“IT’s a red letter day”, the retiring director of National Portrait Gallery, Angus Trumble, said today as he introduced press to the gallery’s newest exhibition, “20/20”.
The culmination of the gallery’s 20th anniversary year, the exhibition shows to the public for the first and only time, 20 major portraits newly commissioned to pay tribute outstanding Australian individuals in business, industry, silence, the arts, sport and other fields— twenty new portraits for twenty years.
It is plainly one of the national institution’s most ambitious projects.
“When it comes to commissioning new work, normally we have maybe two or three, or even four on the go,” Trumble said
But this collection, representing moments of unique “encounters in time and place” between artists and their subjects, was something special.
“It’s a historic convergence, 20 times over,” he said.
The commissions had been privately funded, he said, praising NPG chair Helen Nugent and members of the National Gallery Portrait Gallery Foundation, which was set up during his time.

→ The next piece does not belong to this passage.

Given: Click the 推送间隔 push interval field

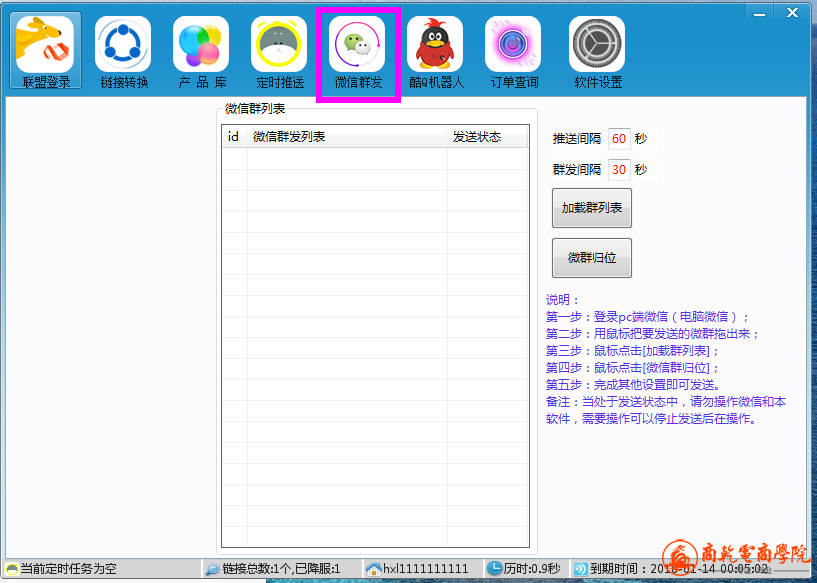Looking at the screenshot, I should (x=619, y=139).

“And it’s not cost the taxpayers a cent,” he said before introducing three pairs of artist-photographers and their subjects – wood-chopping champion David Foster with Jacqui Stockdale, Rugby Union veteran Tony Shaw and photographer Sara Rhodes and popstar Jessica Mauboy with photographer David Rosetzsky.

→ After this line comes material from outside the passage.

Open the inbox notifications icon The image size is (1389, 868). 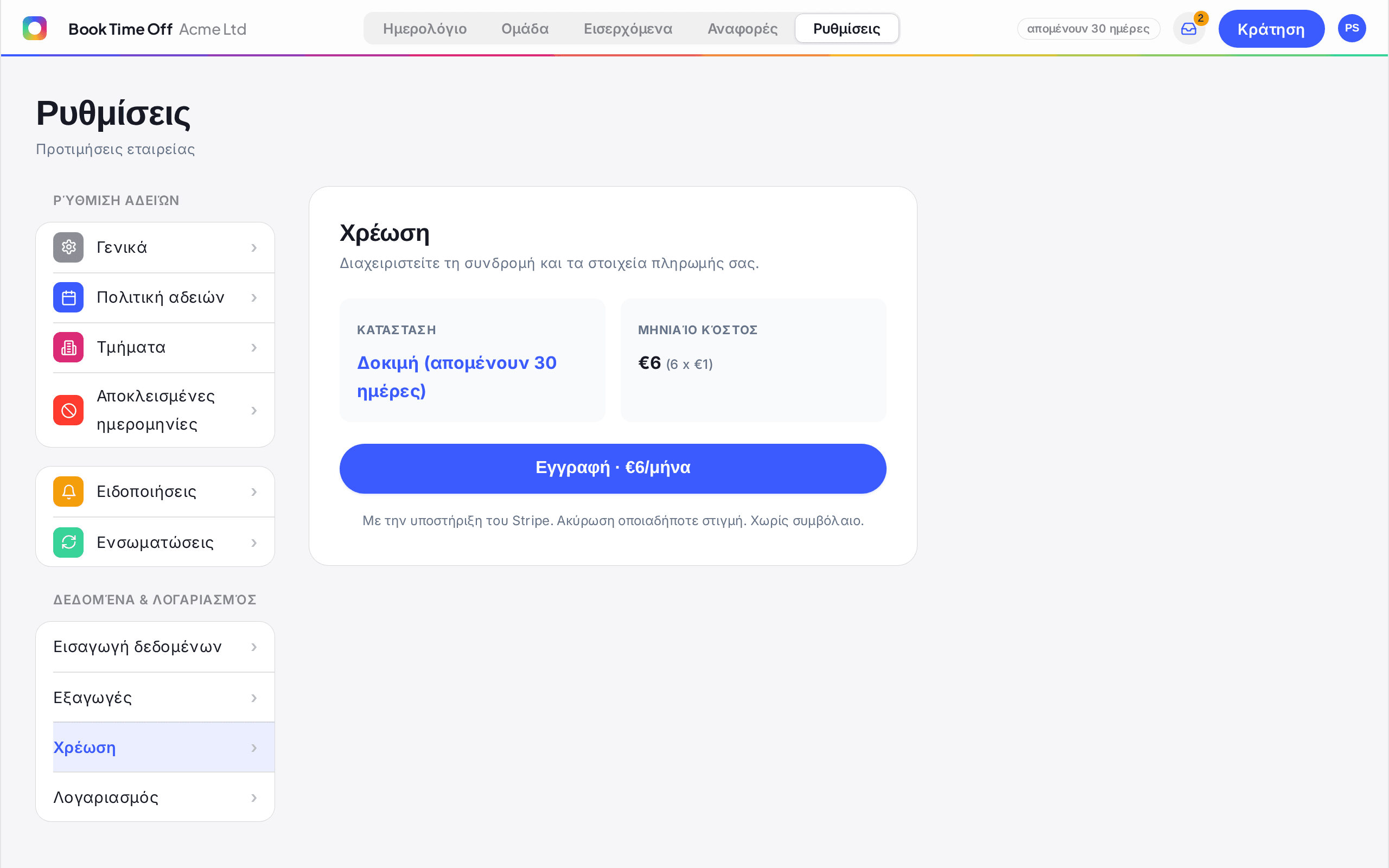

Rosetzsky said that with Mauboy he had aimed to create an image that would convey her “depth of character, confidence and energy”, but by overlapping two images of her, he had also achieved the sense of “a less tangible, more mysterious images of Jess”.
The exhibition is a far cry from the glamorous celebrity images which have occasionally graced the walls of the national institution, and in most cases the more serious characteristics of the subject are shown.

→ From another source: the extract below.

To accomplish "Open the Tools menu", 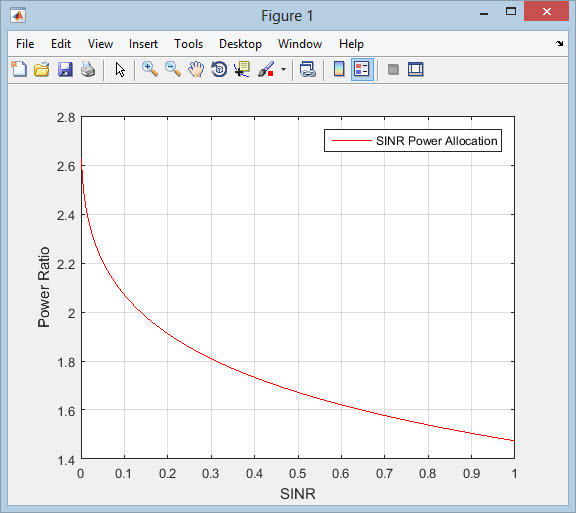I will pos(188,44).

Painter Peter Hudson said that producing a portrait of a popular public figure like Mal Meninga was an enormous responsibility, but he had tried to convey the picture of “of a positive, forward-looking, successful man”.
Photographer John Tsiavis said he wanted his portrait of actress Jackie Weaver “to capture the power and force Jackie conjures when acting…as though captured in a moment performing Shakespeare or a Greek tragedy.”
Adelaide artist Louise Hearman described her subject, Australian Chamber Orchestra director and violinist, Richard Tognetti, as “a brilliant, frenetic being”.
Queensland painter Jun Chen said that his aim in painting Queensland Ballet company director Li Cunxin was to show him as “a lifelong dancer, self-assured”.
But portraiture, as the NPG has been quick to point out in the past, is not always about face.
Imants Tillers’ “larger than life” portrait of playwright Louis Nowra, he said, was aiming for “kind of mental picture rather than a physical one”. And Deidre But-Husaim, the portraitist for writer-doctor Peter Goldsworthy, has painted not his face but a rear view, saying: “I wanted to offer a glimpse of the inner, private world of Peter, alone with his imagination.”
“20/20: Celebrating twenty years with twenty new portrait commissions,” at the National Portrait Gallery, open to the public October 20 – February 10.